Ben
Abstract:
When we did the story of the angels visiting
Abraham and Sarah, when they announced that Abe and Sarah would conceive and
bear a son, we played a clip from Marvin Gaye's "Let's Get it On." I'm not
kidding.
Body:
I met Ben a few years ago when I was thinking
about launching a new worship service at our church. He was tall and had a
toothy grin. I complained to him that most contemporary worship music was too
white. All ethereal guitar riffs, hand-waving, and rock-opera drum beats. There
was no funk, no groove to "praise and worship" music. It all gravitated to 60's
sentimentality.
He agreed and got
excited about some kind of alternative. He named about a dozen musical sources.
I knew I was no longer hip because the only one I recognized was the Dave
Matthews Band.
We started working on
putting together a worship team. I told them there was no canon of great
Christian music I wanted them to draw from. They would have to find or create
whatever fit best with our story. Once we did the story of Jacob meeting Leah at
the well. She is so beautiful that he cries. So we sang "Pretty Woman." The week
before that we did the story of Jacob's ladder, and for our time of meditation
they played the instrumental bit from "Stairway to Heaven." When we did the
story of the angels visiting Abraham and Sarah, when they announced that Abe and
Sarah would conceive and bear a son, we played a clip from Marvin Gaye's "Let's
Get it On." I'm not kidding. It was great stuff. He wrote two songs that became
standards for our band - one based on Psalm 25 and one that was a rewrite of
"For the Beauty of the Earth."
My
fondest memories are of him sitting at our dining room table, eating
peanut-butter waffles and joking about politics, love, and fart jokes. My
two-year old son saw him so often at church that he called the church building
"Ben's house." My toughest memory is of praying with him in the back of a police
car when he was arrested for trying to break into a church member's house. I had
thought that he was a recovering addict.

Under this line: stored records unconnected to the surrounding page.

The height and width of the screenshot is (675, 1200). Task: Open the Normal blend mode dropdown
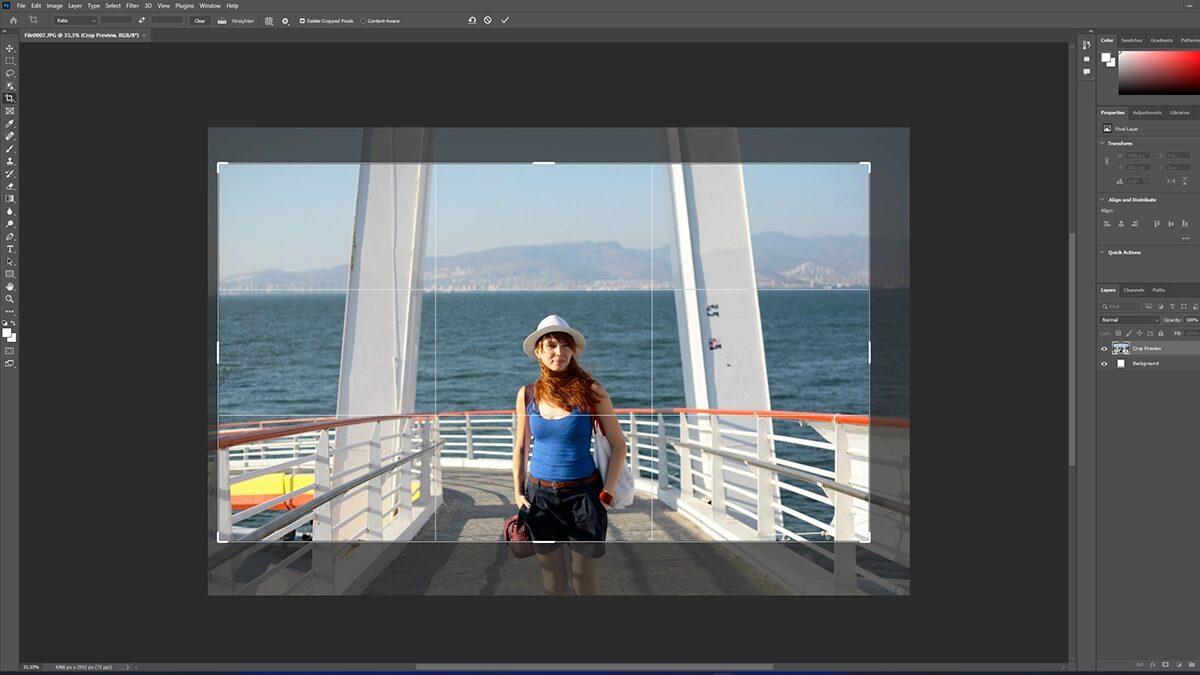pos(1129,319)
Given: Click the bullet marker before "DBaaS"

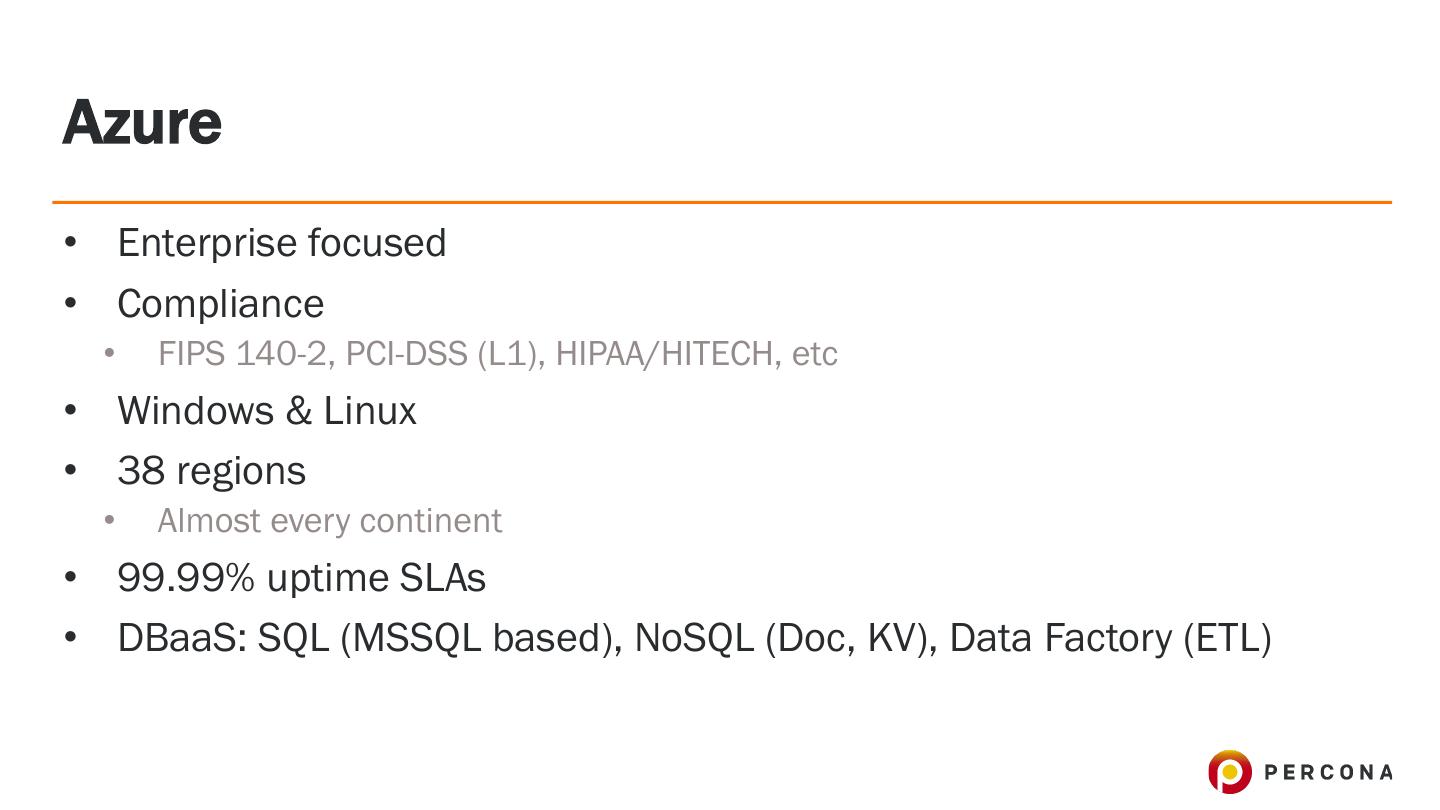Looking at the screenshot, I should (x=70, y=638).
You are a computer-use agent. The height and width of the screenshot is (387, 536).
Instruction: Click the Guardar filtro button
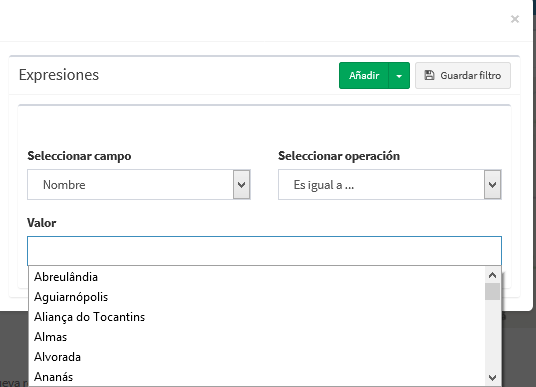click(x=463, y=76)
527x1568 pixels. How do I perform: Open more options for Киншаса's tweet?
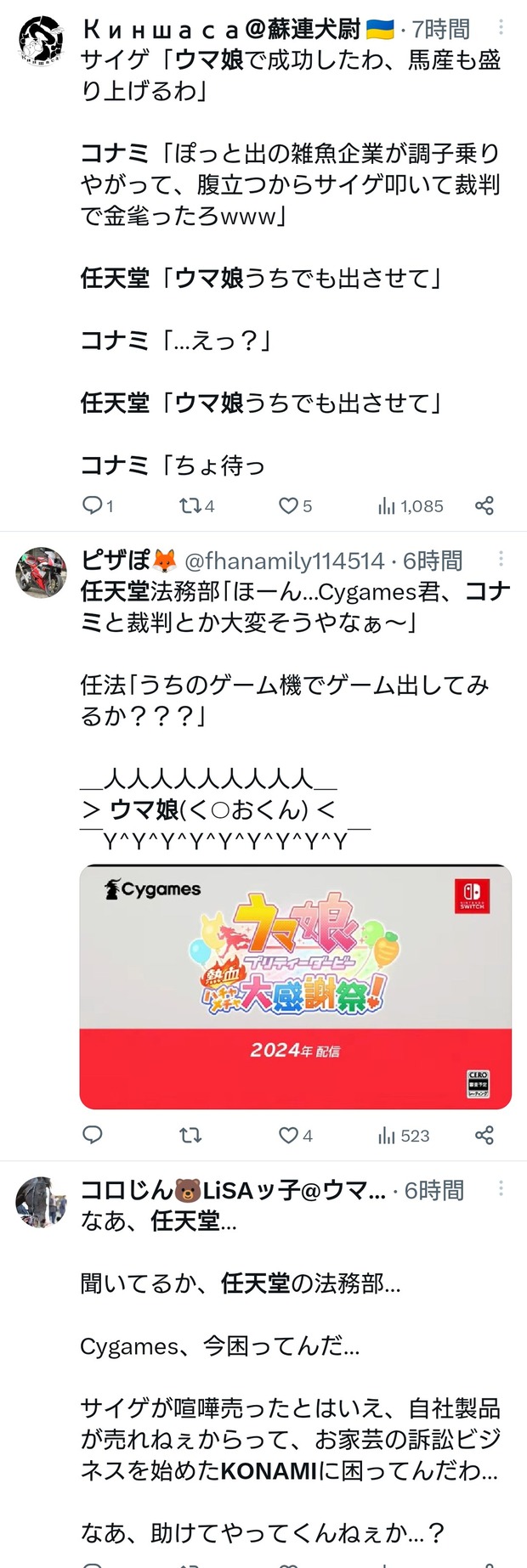click(x=501, y=27)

I learned that he was not as
"recovering" as I had hoped. The last year had been really tough on our
relationship, but I heard that he was making a turnaround. He had a job. He had
a fiancee.
He died in a car wreck on
Friday night on his way to attend a funeral. His own funeral was Tuesday. He was
23 years old.
In my eulogy, I pointed
out that nearly every time Jesus talks about the Kingdom of Heaven, he uses the
image of a party. The father welcomes the prodigal son and throws a party. A
king invites wealthy citizens to a banquet, they refuse, and he goes out and
invites the street people instead. A woman sweeps madly for a silver dollar and,
when she finds it, throws a hundred-dollar celebration. A messiah passes bread
and wine to his disciples and says, "this is my body and blood."
For me, the Kingdom of Heaven will
always look a lot like Ben sitting across the table, eating peanut butter
waffles, making fart jokes, and telling me about this new song he's working on.